(Data entries)
(begin)

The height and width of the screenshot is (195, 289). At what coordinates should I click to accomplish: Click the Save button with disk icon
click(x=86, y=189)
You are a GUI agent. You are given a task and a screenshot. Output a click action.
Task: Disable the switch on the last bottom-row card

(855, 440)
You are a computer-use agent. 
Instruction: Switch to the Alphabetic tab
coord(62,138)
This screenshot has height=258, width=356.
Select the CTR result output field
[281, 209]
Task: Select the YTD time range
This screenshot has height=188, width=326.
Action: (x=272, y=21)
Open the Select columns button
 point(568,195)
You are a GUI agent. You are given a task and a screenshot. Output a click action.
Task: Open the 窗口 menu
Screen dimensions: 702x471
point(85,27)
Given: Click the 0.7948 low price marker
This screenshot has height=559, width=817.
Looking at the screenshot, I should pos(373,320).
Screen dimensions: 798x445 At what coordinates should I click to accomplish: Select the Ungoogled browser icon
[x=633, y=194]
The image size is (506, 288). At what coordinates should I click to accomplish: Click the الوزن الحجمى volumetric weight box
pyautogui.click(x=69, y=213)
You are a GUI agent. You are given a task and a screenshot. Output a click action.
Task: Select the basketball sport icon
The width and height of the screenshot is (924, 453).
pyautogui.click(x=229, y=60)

(end)
(begin)

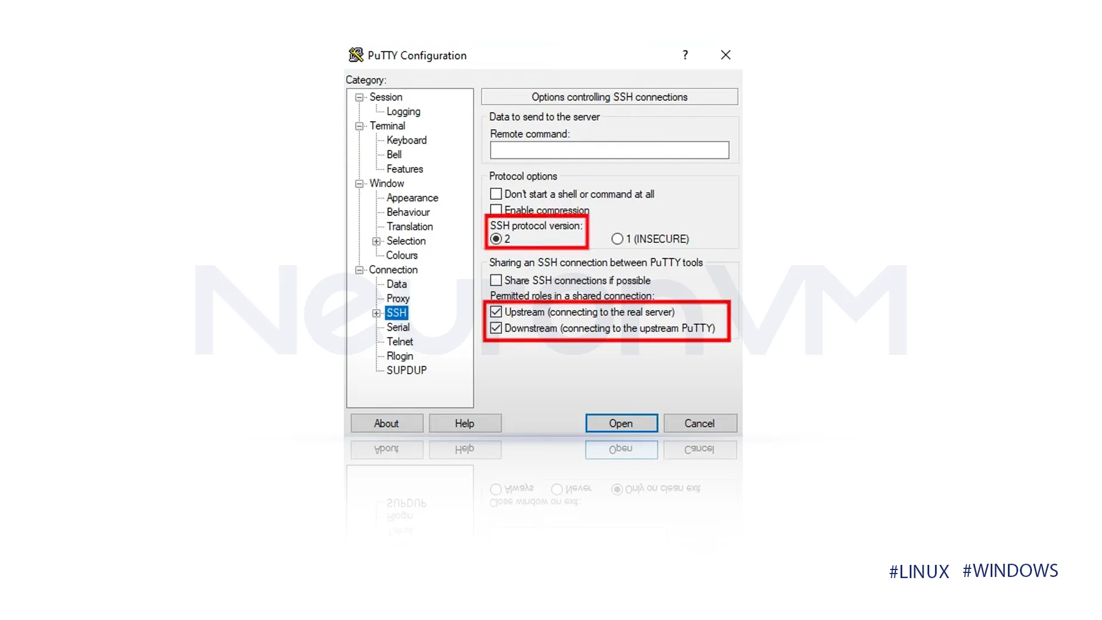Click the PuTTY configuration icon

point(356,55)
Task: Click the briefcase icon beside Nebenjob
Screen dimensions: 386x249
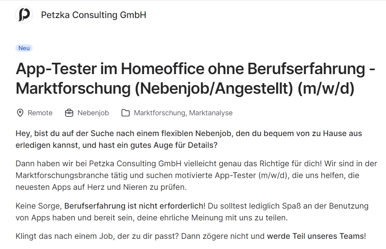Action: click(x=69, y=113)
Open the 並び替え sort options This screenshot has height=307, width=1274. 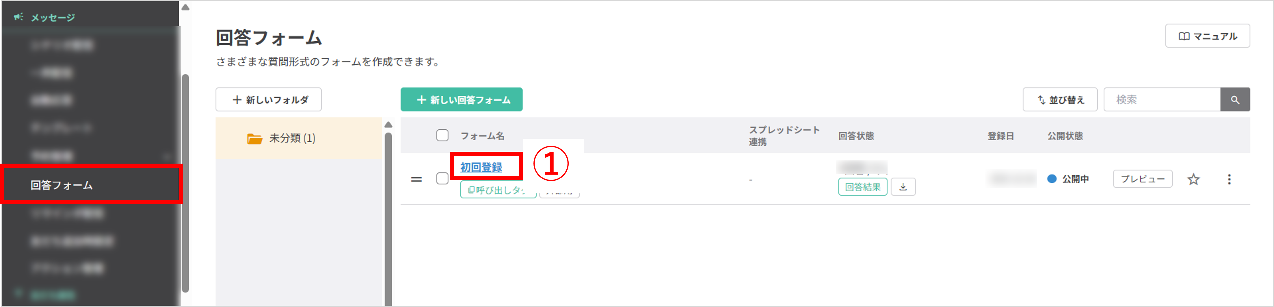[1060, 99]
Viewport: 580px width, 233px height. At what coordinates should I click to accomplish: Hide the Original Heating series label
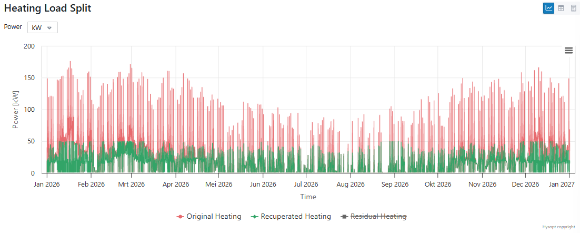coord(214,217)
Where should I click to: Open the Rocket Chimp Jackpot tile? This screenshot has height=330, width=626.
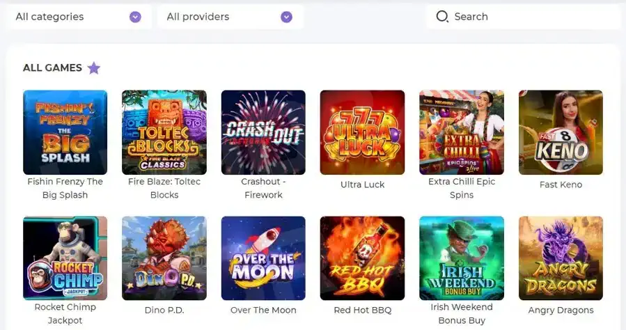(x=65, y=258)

(end)

▶ **Goal**
Reproduce as a numbered list the lines of the records beginning with the line that contains "Task: Select the YTD time range" and continuing through the line that contains "point(85,27)", omitting any blank lines.

▶ **Final answer**
1. Task: Select the YTD time range
2. This screenshot has height=188, width=326.
3. Action: (x=272, y=21)
4. Open the Select columns button
5.  point(568,195)
6. You are a GUI agent. You are given a task and a screenshot. Output a click action.
7. Task: Open the 窗口 menu
8. Screen dimensions: 702x471
9. point(85,27)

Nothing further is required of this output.